Companies routinely farm out document destruction to shredding vendors. But taking “farming out” too literally caused a nursing home to ruffle a regulator’s feathers.

A report by a Canadian privacy commissioner has found that a nursing home’s contract with a chicken farm to destroy patient information violated the Health Information Protection Act.

The commissioner’s investigation incubated after the nursing home’s recycling bins served as a roost for its residents’ protected health information. This investigation revealed a contract the nursing home hatched with an undisclosed chicken farm to shred documents.

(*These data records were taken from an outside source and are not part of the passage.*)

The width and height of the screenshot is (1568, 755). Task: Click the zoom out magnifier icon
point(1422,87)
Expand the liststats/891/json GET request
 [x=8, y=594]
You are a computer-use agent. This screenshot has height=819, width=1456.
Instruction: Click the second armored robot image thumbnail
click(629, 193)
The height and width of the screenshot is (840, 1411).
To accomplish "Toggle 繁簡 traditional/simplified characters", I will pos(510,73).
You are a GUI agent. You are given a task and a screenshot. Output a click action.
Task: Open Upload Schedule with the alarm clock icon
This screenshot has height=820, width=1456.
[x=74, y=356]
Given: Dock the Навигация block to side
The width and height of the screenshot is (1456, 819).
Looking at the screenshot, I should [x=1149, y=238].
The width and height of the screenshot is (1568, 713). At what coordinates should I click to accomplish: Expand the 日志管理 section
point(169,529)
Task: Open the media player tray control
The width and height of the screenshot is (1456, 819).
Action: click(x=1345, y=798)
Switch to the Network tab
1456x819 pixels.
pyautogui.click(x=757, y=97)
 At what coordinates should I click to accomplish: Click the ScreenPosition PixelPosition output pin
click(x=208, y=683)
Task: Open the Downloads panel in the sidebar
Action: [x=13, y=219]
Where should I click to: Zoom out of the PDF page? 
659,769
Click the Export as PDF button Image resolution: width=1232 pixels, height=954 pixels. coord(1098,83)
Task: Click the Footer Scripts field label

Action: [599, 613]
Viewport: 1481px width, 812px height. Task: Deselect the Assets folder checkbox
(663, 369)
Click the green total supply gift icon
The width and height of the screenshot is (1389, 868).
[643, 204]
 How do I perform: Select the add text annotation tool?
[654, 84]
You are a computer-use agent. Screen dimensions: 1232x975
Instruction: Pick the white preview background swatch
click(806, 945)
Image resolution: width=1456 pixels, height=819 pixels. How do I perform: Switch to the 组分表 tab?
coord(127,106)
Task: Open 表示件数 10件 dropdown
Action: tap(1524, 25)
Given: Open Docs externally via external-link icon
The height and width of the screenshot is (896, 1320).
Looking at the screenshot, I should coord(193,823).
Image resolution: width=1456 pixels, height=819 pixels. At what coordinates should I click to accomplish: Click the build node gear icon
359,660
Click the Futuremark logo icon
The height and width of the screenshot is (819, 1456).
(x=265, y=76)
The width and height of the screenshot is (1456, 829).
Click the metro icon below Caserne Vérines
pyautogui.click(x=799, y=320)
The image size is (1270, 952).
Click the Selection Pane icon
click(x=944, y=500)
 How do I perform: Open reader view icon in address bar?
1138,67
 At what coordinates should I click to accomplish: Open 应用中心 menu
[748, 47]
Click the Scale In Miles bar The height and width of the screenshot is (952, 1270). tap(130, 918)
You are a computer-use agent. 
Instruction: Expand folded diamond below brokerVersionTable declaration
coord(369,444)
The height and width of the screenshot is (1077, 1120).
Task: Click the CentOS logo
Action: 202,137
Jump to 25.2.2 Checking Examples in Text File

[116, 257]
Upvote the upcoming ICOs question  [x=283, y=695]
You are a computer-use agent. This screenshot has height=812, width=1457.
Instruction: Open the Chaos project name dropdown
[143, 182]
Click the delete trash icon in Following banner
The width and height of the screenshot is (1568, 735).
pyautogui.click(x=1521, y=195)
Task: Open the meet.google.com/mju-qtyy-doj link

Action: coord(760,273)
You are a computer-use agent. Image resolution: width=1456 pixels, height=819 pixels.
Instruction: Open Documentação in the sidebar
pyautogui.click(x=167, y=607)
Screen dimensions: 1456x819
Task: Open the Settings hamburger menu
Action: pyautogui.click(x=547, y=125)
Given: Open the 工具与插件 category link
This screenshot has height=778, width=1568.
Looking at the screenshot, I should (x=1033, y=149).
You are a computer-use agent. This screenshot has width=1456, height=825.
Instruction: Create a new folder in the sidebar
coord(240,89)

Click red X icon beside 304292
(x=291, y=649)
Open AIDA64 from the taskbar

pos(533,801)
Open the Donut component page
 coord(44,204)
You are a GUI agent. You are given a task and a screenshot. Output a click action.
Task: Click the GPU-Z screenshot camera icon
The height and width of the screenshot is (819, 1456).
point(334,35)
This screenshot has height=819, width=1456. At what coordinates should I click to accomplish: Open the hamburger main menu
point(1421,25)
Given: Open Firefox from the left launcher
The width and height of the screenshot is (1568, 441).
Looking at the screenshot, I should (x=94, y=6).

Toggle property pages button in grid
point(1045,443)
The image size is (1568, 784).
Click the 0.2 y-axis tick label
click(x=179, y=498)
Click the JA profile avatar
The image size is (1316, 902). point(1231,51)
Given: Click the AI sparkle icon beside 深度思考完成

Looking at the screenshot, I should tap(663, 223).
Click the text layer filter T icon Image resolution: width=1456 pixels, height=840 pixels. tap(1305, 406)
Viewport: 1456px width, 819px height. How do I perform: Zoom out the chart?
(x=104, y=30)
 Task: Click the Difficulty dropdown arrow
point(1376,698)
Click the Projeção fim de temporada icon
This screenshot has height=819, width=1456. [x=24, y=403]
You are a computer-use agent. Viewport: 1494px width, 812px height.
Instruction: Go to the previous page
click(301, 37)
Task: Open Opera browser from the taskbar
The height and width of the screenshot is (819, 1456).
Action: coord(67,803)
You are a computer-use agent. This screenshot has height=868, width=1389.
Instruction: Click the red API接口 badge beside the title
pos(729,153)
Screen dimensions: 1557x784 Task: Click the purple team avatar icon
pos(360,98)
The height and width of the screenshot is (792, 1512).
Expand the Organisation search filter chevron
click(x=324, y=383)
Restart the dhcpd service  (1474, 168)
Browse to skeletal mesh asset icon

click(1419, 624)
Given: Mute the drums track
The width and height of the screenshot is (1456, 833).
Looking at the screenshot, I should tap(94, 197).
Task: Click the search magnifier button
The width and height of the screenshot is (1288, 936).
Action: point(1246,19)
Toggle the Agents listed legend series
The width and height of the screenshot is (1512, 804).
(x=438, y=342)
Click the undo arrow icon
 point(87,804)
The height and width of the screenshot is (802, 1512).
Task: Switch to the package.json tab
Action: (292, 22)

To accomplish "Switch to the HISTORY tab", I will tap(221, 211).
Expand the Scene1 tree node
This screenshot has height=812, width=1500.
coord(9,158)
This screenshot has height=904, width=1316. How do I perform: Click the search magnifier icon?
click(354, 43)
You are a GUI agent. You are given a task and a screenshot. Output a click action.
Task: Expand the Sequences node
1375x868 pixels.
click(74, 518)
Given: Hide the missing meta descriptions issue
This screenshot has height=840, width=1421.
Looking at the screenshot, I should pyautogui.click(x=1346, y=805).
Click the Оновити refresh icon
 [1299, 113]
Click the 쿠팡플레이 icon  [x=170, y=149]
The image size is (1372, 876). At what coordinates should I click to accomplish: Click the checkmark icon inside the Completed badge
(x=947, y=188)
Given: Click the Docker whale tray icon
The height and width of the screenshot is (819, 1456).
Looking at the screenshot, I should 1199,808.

According to the contract, the chicken farm agreed “to accept full responsibility to maintain the security and confidentiality of all documents . . . and to ensure that all documents are shredded in a timely manner and in such a manner that they are irretrievable.” The contract, however, failed to specify how the chicken farm would do this, making the contract “unacceptable” to the commissioner. (That makes the contract unacceptable to us, too. Surely we would have relished the farcical details of the document-destruction-by-chicken-farm process, including the requisite pecks per page.)

The consequences of the nursing home’s arrangement with the chicken farm eventually came home to roost. Imparting hard-boiled advice to make the investigation over easily, the commissioner concluded, “I recommend that Spruce Manor Special Care Home no longer use [a] chicken farm to destroy records.”